October 20, 2014

Feedback: Letters to LJ, March 1, 2014 Issue

“It seems to me that librarians are trying to be something to all people. They are desperately trying to remain ‘relevant’ ”

High cost, few users

I read with interest Elizabeth Michaelson’s “Kitchen Library Loans Appliances” (LJ 12/13, p. 20) about the Kitchen Library (KL) and the Toronto Tool Library (TTL). I was somewhat surprised by the size of the libraries (TTL: 1,900 square feet, 2,000 items, 20 hours/week; KL, square feet not noted, 40 items, 20 hours/week). Staffed by volunteers and managed by a board for 300 TTL and 20 KL fee-paying members.

Even with volunteer staff, the cost to manage these libraries would be on­going and not insignificant for so few “borrowers.” Much is being written about public libraries rethinking their core services, being open to “change,” exploring new services that “connect” with their ­community.

The Pew Research Center’s January 24, 2014, report “10 Facts About Americans and Public Libraries” shows that for 80 percent of Americans, access to books and media free of charge is the most important library service, “followed by librarian assistance (76 percent), having a quiet and safe place to read (75 percent), and research resources (72 percent).” The report states, “The public’s highest priorities for libraries center on kids and literacy.” Maker spaces, tool libraries, and kitchen libraries do not feature anywhere in the list of services and programs libraries should implement.

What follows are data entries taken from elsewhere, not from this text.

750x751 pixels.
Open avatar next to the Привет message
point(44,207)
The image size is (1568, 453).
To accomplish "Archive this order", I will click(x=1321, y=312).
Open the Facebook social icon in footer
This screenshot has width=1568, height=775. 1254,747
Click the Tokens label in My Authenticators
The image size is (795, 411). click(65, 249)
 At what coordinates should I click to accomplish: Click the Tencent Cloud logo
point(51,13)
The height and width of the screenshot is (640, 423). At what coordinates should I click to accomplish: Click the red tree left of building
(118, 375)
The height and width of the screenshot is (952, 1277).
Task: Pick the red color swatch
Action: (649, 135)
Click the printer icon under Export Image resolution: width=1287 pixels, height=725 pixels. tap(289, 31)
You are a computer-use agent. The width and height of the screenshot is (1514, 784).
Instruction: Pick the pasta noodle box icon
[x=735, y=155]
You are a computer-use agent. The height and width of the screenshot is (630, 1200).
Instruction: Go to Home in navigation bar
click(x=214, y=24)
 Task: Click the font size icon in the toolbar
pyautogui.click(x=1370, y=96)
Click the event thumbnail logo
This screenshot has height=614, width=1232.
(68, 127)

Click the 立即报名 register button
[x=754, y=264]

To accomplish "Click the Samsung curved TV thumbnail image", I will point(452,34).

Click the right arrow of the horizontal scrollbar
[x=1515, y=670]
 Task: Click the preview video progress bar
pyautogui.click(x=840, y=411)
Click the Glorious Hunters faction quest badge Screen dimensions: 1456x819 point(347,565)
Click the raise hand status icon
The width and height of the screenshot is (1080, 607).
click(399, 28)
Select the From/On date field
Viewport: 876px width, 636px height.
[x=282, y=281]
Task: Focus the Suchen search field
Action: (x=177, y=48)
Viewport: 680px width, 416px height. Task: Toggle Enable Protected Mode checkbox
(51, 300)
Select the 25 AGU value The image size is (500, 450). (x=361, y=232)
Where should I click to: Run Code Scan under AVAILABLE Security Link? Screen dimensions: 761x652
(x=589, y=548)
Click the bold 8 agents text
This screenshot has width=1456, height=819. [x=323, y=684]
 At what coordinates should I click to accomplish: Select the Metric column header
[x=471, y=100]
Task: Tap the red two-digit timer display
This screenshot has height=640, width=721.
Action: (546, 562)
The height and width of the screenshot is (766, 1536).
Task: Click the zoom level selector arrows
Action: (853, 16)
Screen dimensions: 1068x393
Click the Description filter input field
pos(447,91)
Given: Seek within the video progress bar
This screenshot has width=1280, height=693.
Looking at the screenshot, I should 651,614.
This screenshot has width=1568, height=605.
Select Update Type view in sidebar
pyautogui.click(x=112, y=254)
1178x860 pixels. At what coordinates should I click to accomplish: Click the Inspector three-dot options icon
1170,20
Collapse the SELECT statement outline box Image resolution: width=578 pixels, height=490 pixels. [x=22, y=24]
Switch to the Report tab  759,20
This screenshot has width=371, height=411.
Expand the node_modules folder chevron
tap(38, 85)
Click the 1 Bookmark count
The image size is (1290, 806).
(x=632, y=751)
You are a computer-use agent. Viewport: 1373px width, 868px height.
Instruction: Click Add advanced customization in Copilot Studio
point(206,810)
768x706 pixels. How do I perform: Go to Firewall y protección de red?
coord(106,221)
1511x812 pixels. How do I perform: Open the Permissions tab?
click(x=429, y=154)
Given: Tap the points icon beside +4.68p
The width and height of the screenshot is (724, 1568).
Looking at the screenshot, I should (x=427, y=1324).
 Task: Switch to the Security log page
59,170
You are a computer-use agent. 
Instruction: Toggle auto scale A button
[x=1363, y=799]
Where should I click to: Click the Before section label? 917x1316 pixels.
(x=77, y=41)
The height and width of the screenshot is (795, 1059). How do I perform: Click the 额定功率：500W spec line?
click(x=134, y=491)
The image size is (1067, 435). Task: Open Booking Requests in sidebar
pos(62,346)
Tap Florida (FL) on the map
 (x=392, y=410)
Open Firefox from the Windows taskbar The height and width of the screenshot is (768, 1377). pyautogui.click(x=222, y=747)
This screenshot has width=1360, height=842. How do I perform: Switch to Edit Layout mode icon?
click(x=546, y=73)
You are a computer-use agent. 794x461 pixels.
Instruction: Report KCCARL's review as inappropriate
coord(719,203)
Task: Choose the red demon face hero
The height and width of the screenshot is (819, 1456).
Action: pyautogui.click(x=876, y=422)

If I am a keen gardener, or have a lawn that needs mowing, I am very likely to have the tools I need to carry out my pastime or weekly chore. If I love cooking and live in a city apartment, I would very likely be choosing to buy an apartment that has a great kitchen with space for all my kitchen stuff.

It seems to me that librarians are trying to be something to all people. They are desperately trying to remain “relevant,” while fragmenting our floor space, our budgets, our staffing.

I could not justify 1,900 square feet for 2,000 items to serve 300 “borrowers,” whether it be tools, cooking appliances, fishing gear, 3-D printing, or…books.

—Mark Norman, Coord. Lib. & Community Info Svcs., Rockdale City Council, NSW, Australia

Pine River progress

Far away in the mists of time, when the state of Colorado had multitype library systems and I worked for one, we consulted and provided CE for the Pine River Library (PRL). A friend sent me John Berry’s “Building a Living Library,” about PRL being the Best Small Library in America this year (LJ 2/1/14, p. 26–29). Right now, my innards are going, “Whoopie! Whoopie! Wow!” I am so impressed…. These guys have come such a long way in the past decade or so.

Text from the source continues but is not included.